§ DOCUMENT SEGMENT
■ ■ ■ ■

The offense mostly took a cat nap

Los Angeles Angels v Seattle Mariners - Game One Photo by Steph Chambers/Getty Images

According to the Washington State Adult Sentencing Guidelines Manual, the worst thing you can do is commit aggravated murder in the first degree. But that’s wrong. The worst thing you can do is poop at a party. So after the Astros pooped all over the Mariners homecoming party after the All-Star Break and the Angels were last night’s party poopers in front of yet another packed house, it comes as a relief that the Mariners pulled out a win for a big crowd in today’s first game.

Perhaps inspired by the new clubhouse pup, the Mariners pitching staff got that dawg in them today and really put on a show for the 37,000 fans in attendance.

■ ■ ■ ■

§ MATERIAL

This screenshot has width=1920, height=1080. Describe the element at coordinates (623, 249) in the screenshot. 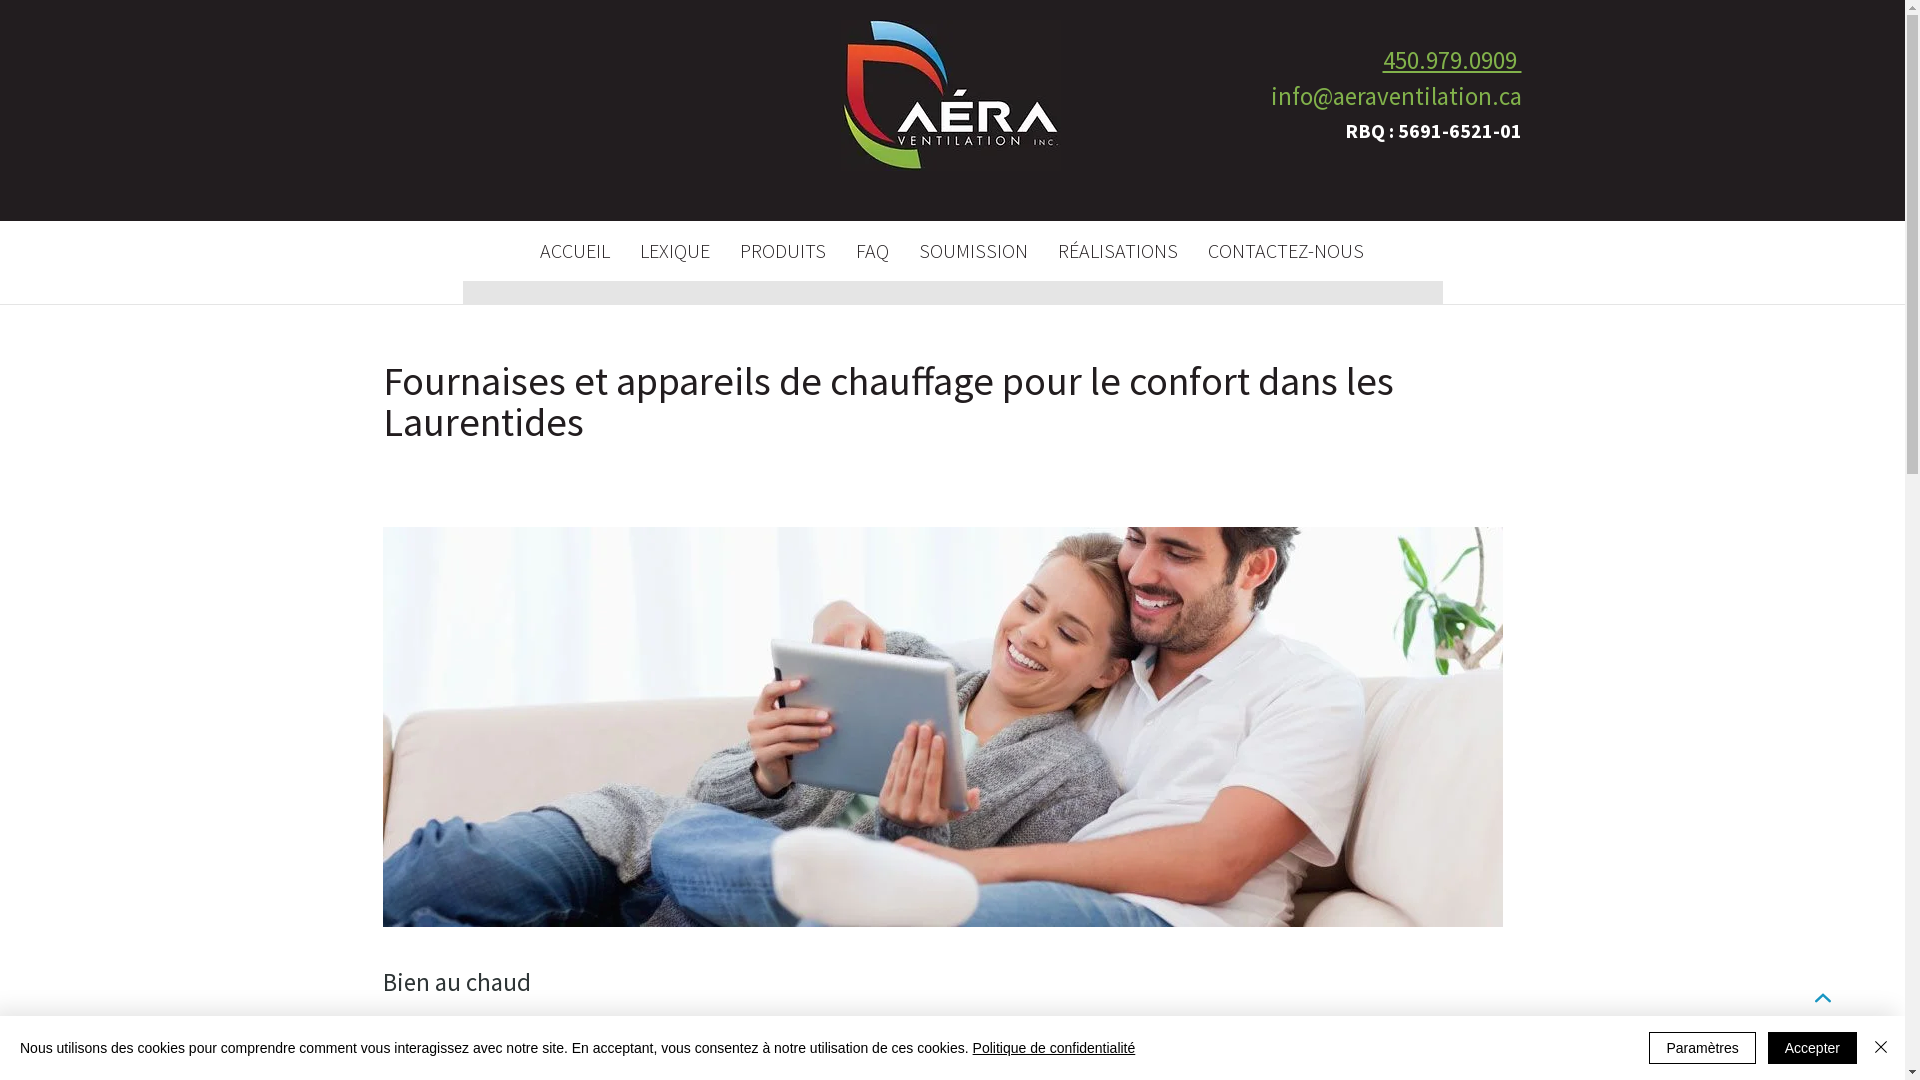

I see `'LEXIQUE'` at that location.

■ ■ ■ ■

§ THE REQUEST
Pick up the recap of the Mariners' first-game win over the Angels after its final sentence and carry it forward.

§ EXERCISE RESPONSE
To be sure, George Kirby’s first several batters looked like a bad omen. Although he worked a clean first inning, Taylor Ward worked a full count, and fouled off two two-strike pitches and Shohei Ohtani similarly took seven pitches to retire. And the Angels worked some more cluster-luck nonsense to score a run in the second, leaving runners on the corners with just one out, and Kirby’s pitch count at 28.

But that’s when Kirby gave the Angels the ol’ SoDo Shutdown, getting Jose Rojas to strike out on a sinker, and blowing away Andrew Velazquez on a three-pitch, three-whiff strikeout.

That’d turn out to be the real sign of things to come, as Kirby would go on to a final line of six innings pitched with eight strikeouts, no walks, and just the one run on six hits. True, he had a little help from his friends.

But most impressive was Kirby’s 14 whiffs over just 80 pitches. Command pitchers tend to thrive on called strikes, and with 11, Kirby had his share of those too. But a 29% swinging-strike rate is another gear for the Westchester Wizard, even if it did come against the Angels.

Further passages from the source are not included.